= Extract provided =

Time-resolved immune dynamics in rheumatoid arthritis under Methotrexate therapy

Rheumatoid arthritis (RA) is characterized by immune dysregulation, including alterations in peripheral blood mononuclear cell (PBMC) populations and aberrant cytokine signaling. Methotrexate (MTX) is the preferred first-line treatment for RA, yet its precise mechanisms of action remain incompletely understood. This study employed a multi-omics strategy-combining single-cell RNA sequencing (scRNA-seq) and immunophenotyping-to identify key effector peripheral immune cells and their cellular responses in RA patients over 12 weeks of MTX treatment. In our study, MTX was associated with significant immune modulation, including the restoration of naive T and B cells and reductions in T cell memory subsets with these effects detectable as early as three weeks post-treatment. Plasmablast levels also emerged as a potential biomarker for early therapeutic response, reflecting MTX's impact on immune homeostasis. Transcriptional analysis revealed modulation of key pathways, including TNF-alpha; signaling, B cell receptor signaling, and T cell receptor-mediated apoptosis. Network analysis identified critical regulatory hubs, such as EGR1, JAK2, and SOCS1, in monocytes and CD4 memory T cells, highlighting these cell types as key mediators of MTX's effects. In conclusion, these findings advance our understanding of MTX's effects on immune cell dynamics at different stages of treatment, showing for the first time the early cellular changes leading to immune modulation in RA. Altogether, our results provide the foundation for further mechanistic investigations into MTX.

= Record set =

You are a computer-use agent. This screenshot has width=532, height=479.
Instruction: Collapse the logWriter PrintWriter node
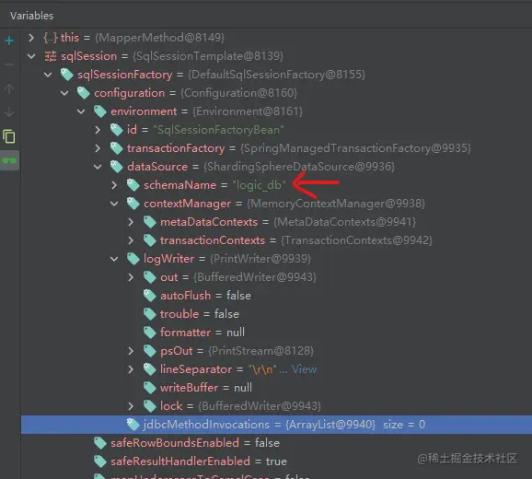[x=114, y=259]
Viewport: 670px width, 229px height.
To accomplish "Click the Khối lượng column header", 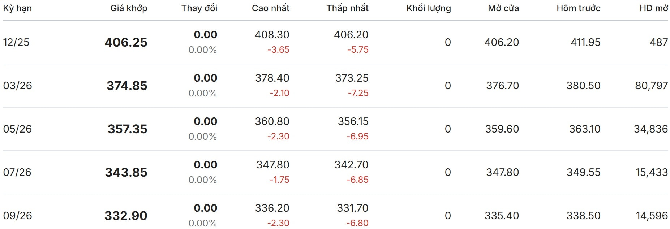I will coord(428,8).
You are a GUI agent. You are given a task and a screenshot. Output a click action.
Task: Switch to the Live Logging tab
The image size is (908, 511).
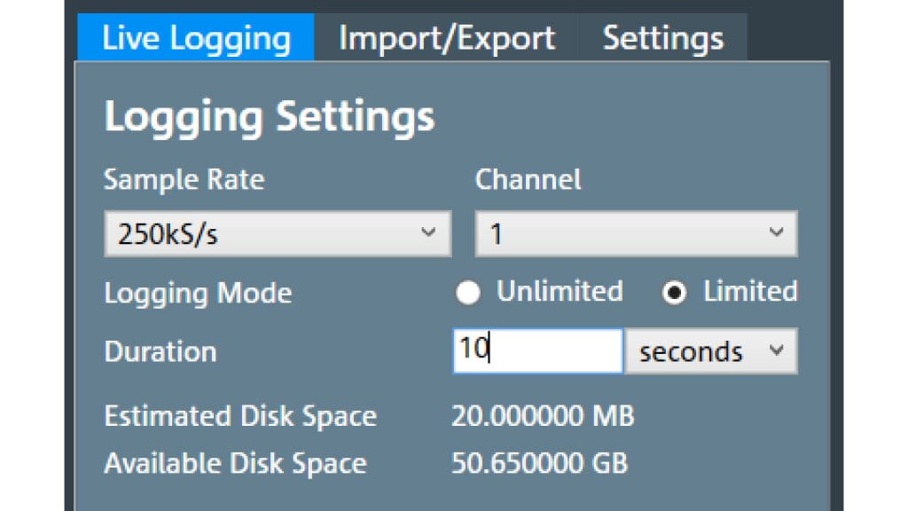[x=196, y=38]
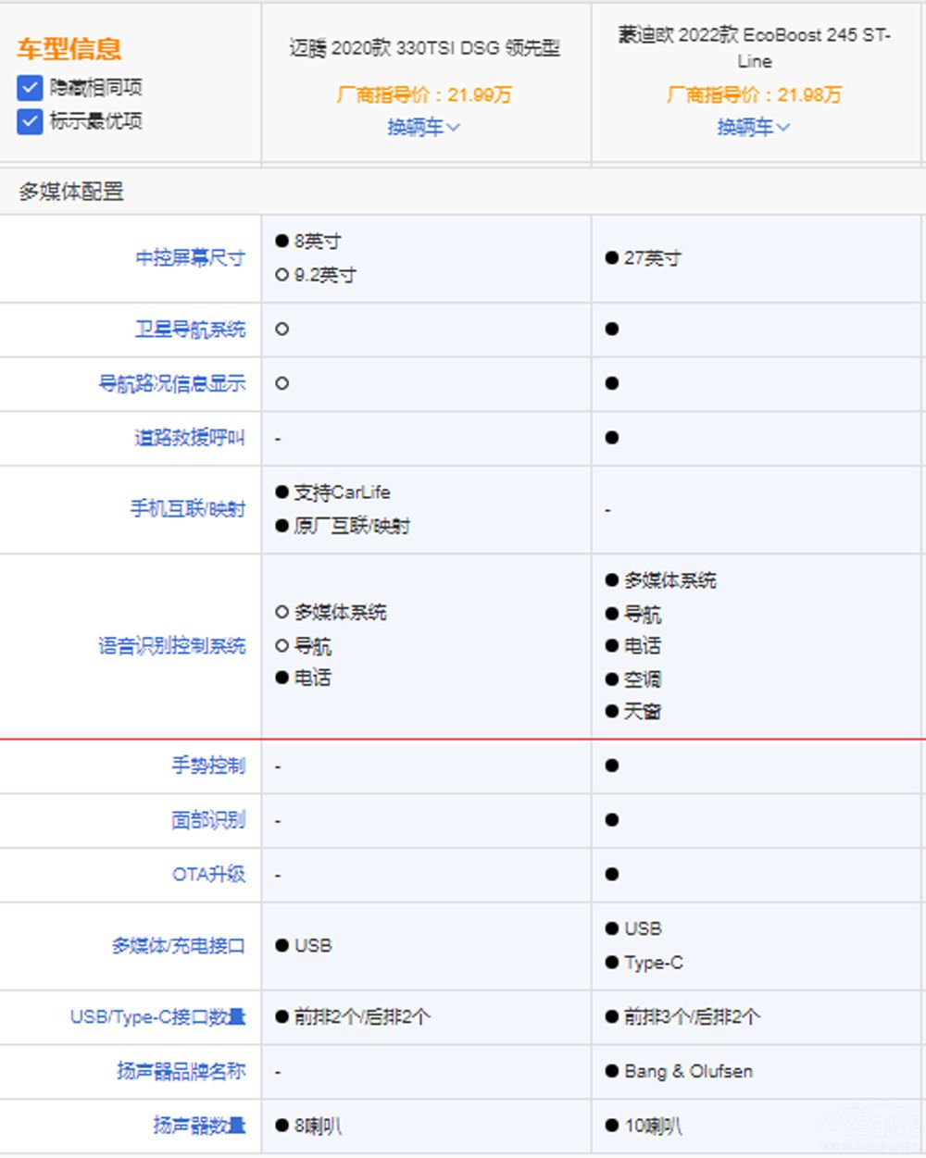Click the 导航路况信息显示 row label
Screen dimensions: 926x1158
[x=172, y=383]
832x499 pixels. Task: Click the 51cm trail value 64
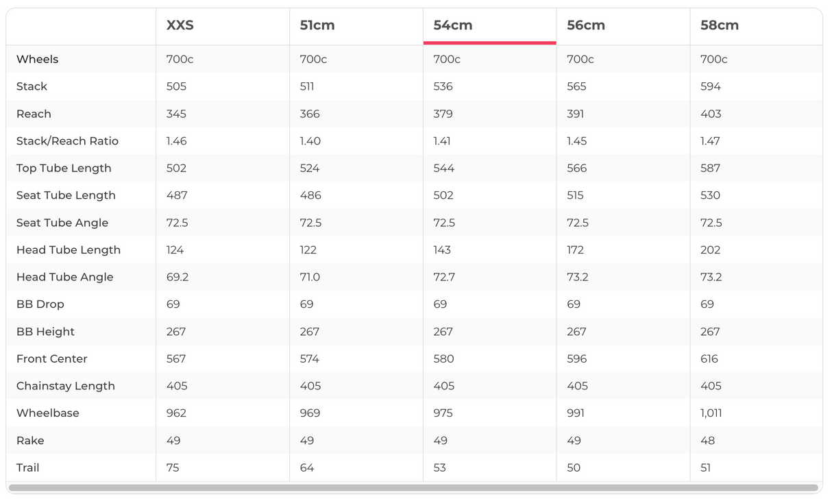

= Work to be completed =
In the text on methotrexate therapy in rheumatoid arthritis, how soon after treatment could the immune effects be detected? The records come from a separate source and have no connection to the text.

= Output for this exercise =
As early as three weeks post-treatment.